This guide offers a straightforward explanation of the legal methods available for property owners in Tenerife to rent out their properties.

If Your Property is Residential:

  • You can rent it out long-term under urban letting legislation, with a long-term residential contract, regardless of its location.
  • Alternatively, you can rent it out short-term in one of two ways:
    1. As an ‘arrendamiento de temporada’ (a contract of between one day and one year for purposes other than tourism/holiday) under urban letting legislation.
    2. Or as a ‘vivienda vacacional’, a category in tourism legislation.
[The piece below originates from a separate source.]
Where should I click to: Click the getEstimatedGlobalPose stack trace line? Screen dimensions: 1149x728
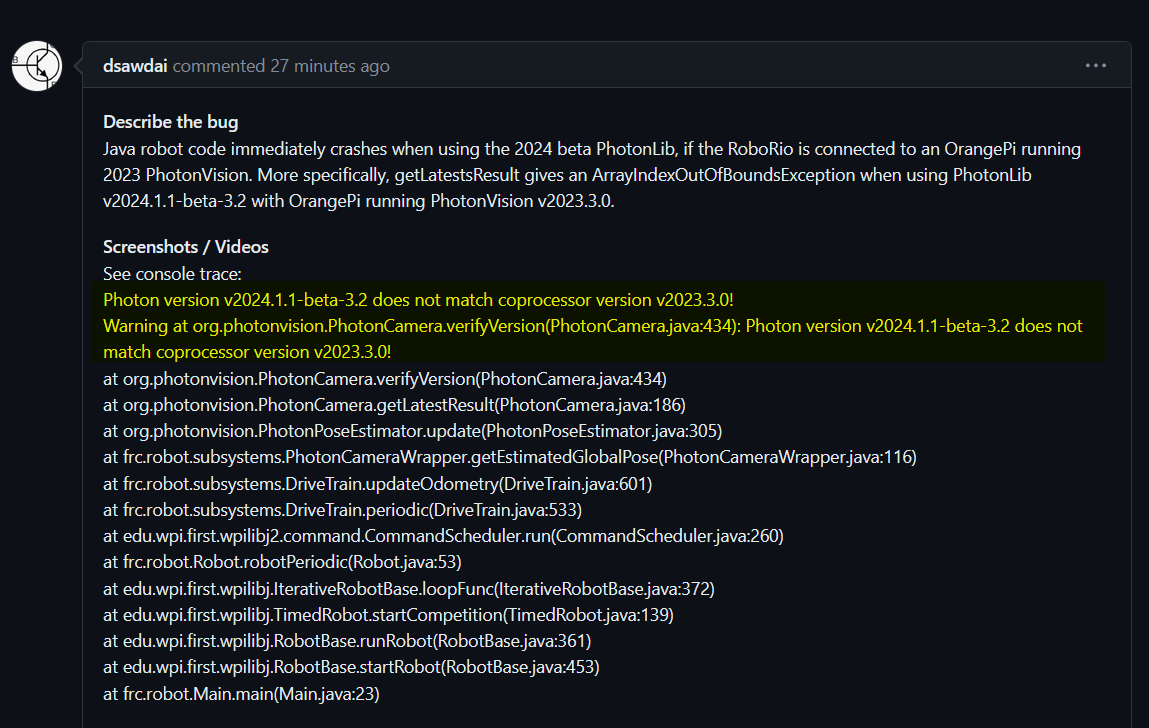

‘Vivienda vacacional’ (VV) rentals must be in non-touristic areas. The distinction between touristic and non-touristic areas is defined in the general planning ordinances of local councils (PGOs). Property owners can determine their area’s designation through a simple inquiry to their local council. Another key requirement is that if the property is within a complex, the community statutes must not explicitly prohibit commercial holiday rentals – a common restriction in newer residential complexes.

To rent under the VV system, a property must be located in a purely residential area and, if within a complex, holiday rentals must be explicitly permitted under the community’s statutes. If these conditions are met, the owner must make a ‘declaración de responsable’ before starting any rental activity. This declaration is significant, involving the provision of documentation, making legally-binding statements, and adhering to regulatory conditions.

Additionally, owners renting under the VV scheme must register for IGIC (Canary Islands Indirect General Tax), charge it on all rental invoices, and submit quarterly IGIC returns.

Violations of VV regulations are considered ‘very serious’, with fines ranging from €30,000 to €300,000. Typically, fines for illegal rentals are expected to be around €150,000. Tourism fines can be imposed on both property owners and their agents.

If Your Property is Touristic:

  • Owners of touristic properties cannot conduct private holiday rentals since tourism legislation mandates an officially registered on-site sole agent to manage all bookings and rentals. Touristic properties can be rented out short-term in two ways:
    1. For holidays through an on-site sole agent.
    2. Privately with a ‘temporada’ contract of between three months and a year.

While ‘temporada’ contracts fall under urban letting legislation and are for rentals of between one day and one year for non-tourism/holiday purposes, any rentals under three months are deemed touristic by Turismo. Therefore, a one day to three-month ‘temporada’ is not feasible for touristic property owners. Fines for infractions in these cases fall into the ‘serious’ category, ranging from €1,500 to €30,000, typically around €18,000.”